:: What the exercise asks ::
For the data below, the lines that hold "computer" should be counted; only the resulting number is expected.

Items from a data source

·····

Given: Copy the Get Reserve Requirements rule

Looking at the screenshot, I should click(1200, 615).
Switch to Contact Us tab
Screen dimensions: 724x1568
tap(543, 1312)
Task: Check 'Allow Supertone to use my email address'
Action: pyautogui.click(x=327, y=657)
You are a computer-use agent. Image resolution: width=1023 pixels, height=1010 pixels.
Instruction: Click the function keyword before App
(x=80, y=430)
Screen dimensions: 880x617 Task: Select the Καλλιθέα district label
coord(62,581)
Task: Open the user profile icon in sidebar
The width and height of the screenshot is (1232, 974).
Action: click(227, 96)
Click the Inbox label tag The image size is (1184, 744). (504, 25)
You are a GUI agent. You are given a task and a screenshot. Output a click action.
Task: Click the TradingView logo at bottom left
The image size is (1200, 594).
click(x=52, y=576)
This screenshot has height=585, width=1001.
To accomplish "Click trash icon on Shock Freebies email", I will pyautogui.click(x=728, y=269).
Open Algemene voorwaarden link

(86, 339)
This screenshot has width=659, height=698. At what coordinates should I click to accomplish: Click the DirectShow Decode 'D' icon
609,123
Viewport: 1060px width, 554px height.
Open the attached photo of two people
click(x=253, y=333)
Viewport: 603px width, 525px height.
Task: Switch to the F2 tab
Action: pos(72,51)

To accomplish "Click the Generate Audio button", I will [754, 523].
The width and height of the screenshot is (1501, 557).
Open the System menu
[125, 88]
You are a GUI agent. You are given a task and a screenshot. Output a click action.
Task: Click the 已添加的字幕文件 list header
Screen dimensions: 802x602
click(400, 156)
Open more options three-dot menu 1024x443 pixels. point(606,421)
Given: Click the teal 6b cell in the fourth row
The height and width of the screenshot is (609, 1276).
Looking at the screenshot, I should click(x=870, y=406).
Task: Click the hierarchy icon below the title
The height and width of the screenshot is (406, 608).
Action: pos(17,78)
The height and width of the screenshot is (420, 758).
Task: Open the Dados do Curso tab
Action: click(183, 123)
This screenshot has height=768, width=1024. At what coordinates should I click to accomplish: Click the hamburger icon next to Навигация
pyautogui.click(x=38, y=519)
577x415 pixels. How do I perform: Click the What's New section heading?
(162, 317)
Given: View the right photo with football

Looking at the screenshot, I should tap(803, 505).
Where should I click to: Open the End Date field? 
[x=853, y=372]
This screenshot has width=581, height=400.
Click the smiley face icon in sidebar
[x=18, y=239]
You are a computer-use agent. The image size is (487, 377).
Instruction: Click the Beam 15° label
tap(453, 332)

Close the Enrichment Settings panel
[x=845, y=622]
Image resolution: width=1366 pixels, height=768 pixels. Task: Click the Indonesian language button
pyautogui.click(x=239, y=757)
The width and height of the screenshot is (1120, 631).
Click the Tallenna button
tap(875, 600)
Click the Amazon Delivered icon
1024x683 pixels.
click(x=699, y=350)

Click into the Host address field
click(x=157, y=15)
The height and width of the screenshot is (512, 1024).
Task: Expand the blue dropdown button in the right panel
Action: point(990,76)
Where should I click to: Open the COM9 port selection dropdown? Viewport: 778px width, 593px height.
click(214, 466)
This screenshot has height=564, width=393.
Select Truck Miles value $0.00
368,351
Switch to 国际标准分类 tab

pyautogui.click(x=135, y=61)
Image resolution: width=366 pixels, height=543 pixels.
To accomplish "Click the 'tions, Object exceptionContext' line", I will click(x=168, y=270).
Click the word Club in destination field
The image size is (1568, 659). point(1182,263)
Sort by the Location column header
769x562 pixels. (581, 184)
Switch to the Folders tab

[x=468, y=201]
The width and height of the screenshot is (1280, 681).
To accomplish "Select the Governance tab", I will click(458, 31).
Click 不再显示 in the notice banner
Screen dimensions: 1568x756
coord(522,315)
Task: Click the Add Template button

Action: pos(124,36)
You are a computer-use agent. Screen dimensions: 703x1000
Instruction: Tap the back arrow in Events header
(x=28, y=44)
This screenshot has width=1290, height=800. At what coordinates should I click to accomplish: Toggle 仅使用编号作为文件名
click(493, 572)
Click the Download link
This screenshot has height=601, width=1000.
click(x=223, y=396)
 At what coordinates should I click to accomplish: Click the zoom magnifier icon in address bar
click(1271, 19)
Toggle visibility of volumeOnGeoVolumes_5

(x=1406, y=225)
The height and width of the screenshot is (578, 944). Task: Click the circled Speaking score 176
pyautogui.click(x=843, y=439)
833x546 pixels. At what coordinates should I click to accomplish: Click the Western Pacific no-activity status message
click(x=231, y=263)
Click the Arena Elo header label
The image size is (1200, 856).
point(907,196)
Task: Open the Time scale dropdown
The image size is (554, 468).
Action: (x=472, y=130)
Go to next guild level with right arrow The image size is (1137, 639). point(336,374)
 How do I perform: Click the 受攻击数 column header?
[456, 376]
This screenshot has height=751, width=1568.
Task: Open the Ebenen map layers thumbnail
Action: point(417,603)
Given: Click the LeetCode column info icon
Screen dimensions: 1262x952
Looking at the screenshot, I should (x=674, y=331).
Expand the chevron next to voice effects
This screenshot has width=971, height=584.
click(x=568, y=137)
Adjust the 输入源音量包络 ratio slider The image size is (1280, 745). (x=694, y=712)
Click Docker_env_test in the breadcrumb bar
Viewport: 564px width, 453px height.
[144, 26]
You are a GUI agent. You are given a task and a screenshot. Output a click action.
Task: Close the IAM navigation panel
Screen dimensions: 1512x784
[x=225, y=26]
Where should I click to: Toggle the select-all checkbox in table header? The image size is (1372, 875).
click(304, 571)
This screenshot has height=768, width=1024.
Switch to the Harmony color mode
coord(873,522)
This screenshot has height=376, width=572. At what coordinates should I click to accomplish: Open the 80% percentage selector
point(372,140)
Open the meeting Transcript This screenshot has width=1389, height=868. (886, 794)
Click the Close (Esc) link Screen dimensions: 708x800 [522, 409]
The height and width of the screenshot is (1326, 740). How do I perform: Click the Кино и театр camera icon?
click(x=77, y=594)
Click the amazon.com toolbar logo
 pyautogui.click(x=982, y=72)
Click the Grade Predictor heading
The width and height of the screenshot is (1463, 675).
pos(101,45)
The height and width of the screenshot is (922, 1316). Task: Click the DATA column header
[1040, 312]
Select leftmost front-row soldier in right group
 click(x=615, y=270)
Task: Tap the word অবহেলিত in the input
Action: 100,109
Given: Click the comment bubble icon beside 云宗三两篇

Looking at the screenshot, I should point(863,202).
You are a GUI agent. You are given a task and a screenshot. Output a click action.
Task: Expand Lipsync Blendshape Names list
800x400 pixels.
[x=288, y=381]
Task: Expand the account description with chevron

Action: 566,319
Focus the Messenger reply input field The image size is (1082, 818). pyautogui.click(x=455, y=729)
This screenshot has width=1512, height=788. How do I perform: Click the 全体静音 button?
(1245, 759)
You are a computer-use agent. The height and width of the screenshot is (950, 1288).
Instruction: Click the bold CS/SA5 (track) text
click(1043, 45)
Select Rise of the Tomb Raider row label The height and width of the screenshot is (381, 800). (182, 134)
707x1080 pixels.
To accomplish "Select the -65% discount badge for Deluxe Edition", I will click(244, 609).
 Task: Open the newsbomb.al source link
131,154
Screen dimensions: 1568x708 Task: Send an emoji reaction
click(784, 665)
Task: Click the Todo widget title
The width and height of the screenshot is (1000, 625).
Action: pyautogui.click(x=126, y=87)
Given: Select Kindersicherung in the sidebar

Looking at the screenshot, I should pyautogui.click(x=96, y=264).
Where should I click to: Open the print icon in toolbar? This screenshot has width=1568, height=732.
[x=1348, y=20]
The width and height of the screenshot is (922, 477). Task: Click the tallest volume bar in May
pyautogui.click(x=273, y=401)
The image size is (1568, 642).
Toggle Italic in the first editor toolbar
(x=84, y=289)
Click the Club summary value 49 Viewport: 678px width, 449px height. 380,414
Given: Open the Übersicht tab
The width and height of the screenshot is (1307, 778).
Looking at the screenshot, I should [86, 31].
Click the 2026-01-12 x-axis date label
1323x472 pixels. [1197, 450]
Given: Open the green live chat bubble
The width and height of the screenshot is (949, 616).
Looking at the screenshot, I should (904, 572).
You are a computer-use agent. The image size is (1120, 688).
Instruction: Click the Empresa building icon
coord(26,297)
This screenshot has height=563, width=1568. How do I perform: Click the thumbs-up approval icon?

·····

:: Result ::
5